• What you need to do
Pull every line that includes the word "chart" from the data.

• Entries provided
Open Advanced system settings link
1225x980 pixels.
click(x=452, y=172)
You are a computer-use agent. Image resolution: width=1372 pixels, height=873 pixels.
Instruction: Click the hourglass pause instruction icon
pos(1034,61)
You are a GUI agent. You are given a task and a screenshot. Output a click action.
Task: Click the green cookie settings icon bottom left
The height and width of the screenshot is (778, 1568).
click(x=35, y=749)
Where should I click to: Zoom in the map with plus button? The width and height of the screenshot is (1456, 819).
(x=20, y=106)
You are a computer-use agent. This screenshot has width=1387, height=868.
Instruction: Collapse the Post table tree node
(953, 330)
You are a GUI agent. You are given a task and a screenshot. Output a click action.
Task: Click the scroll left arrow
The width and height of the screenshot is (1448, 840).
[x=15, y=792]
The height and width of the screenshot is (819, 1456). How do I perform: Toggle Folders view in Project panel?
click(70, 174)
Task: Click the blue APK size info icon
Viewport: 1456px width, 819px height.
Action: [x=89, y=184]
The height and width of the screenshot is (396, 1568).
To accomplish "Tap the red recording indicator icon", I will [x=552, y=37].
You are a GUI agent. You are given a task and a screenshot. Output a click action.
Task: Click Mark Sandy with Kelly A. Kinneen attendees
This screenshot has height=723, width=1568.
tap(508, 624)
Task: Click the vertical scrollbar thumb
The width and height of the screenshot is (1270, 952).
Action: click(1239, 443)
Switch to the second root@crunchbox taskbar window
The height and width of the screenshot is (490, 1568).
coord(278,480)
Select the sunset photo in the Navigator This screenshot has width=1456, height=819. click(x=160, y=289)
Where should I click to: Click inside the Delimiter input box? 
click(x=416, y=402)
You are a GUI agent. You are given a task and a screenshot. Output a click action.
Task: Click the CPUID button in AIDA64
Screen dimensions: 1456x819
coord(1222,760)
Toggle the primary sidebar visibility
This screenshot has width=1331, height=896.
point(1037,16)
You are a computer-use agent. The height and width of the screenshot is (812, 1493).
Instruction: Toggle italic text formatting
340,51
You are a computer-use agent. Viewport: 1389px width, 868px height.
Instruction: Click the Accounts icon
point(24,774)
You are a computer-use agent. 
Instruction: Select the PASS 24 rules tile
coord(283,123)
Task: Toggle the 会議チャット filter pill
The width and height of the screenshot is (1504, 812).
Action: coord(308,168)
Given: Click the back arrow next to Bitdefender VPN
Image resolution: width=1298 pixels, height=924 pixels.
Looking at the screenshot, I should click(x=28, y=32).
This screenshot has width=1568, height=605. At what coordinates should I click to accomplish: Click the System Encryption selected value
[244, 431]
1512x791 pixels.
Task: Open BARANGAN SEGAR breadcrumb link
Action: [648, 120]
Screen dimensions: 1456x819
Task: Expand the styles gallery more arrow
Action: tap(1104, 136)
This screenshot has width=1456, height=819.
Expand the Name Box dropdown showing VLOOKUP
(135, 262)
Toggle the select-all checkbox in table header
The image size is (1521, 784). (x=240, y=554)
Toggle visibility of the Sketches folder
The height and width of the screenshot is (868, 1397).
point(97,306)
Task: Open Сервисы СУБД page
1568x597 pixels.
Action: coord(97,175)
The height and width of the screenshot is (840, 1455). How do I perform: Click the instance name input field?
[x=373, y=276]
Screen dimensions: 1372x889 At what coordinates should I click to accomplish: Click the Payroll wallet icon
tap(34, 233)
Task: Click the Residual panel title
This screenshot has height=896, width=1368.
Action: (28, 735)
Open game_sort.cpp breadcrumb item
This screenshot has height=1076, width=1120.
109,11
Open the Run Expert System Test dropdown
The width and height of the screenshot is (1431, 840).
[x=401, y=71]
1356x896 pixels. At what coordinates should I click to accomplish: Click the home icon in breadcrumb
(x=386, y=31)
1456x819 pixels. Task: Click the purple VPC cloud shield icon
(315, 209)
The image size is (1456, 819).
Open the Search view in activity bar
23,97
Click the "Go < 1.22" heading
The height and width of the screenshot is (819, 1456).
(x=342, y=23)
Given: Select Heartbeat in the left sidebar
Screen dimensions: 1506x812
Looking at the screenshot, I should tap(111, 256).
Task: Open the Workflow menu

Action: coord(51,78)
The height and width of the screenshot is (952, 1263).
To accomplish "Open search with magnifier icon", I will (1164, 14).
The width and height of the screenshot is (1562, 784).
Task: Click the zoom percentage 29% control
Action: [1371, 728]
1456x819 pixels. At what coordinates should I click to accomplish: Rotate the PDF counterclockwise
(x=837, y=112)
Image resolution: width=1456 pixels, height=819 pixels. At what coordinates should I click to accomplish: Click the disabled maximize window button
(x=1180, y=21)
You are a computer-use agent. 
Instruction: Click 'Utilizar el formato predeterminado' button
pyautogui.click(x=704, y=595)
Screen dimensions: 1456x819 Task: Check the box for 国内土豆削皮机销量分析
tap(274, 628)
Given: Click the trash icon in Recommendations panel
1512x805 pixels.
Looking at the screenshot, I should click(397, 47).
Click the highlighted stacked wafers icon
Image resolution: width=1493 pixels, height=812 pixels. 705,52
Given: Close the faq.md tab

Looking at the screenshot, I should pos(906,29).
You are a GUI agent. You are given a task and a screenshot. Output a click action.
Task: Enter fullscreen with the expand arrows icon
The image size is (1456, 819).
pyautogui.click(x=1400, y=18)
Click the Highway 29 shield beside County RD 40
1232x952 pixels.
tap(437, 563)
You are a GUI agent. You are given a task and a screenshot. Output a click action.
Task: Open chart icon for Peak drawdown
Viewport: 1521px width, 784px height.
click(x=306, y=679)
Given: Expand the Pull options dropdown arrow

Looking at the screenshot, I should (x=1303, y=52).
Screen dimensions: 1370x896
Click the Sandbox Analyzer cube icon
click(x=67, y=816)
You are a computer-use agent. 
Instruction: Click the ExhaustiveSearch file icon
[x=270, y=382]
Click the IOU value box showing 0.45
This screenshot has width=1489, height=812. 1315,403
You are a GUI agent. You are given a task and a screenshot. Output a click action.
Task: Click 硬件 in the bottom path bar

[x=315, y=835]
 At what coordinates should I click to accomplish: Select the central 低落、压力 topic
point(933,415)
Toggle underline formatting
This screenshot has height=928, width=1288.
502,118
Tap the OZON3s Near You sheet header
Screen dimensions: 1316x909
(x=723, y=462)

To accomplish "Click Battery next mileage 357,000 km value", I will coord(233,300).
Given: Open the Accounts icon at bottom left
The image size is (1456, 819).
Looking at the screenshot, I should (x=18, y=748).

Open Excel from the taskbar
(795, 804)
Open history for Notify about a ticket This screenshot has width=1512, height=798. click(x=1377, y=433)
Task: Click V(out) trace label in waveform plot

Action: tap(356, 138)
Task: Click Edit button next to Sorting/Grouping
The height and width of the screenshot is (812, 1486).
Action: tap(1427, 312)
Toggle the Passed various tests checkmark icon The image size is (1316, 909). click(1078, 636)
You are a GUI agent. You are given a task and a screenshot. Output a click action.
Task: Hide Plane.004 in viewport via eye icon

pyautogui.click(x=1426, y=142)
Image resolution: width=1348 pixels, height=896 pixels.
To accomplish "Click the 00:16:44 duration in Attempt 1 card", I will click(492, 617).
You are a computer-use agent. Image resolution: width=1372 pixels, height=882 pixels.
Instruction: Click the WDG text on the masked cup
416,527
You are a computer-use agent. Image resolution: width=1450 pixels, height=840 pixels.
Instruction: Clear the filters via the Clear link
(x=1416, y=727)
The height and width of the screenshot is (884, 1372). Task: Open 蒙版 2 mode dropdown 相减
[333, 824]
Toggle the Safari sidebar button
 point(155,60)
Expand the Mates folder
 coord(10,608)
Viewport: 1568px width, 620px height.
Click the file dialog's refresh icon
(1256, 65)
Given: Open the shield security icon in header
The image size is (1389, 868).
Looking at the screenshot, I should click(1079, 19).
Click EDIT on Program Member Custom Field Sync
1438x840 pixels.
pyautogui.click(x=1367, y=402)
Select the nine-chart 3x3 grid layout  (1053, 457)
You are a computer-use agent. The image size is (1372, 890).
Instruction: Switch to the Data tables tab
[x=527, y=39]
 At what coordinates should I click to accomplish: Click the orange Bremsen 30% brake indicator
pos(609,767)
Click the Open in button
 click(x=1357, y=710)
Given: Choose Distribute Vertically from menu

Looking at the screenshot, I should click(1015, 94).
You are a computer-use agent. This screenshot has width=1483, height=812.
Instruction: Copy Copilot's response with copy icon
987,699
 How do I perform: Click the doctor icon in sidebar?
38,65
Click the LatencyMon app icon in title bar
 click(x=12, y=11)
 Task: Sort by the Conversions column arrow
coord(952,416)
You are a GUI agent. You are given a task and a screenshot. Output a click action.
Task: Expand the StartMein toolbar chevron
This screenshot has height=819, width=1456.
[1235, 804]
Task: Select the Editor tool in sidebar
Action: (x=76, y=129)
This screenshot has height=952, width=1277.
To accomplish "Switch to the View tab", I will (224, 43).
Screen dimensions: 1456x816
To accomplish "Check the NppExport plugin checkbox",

• Exercise response
Task: Open chart icon for Peak drawdown
Select the nine-chart 3x3 grid layout  (1053, 457)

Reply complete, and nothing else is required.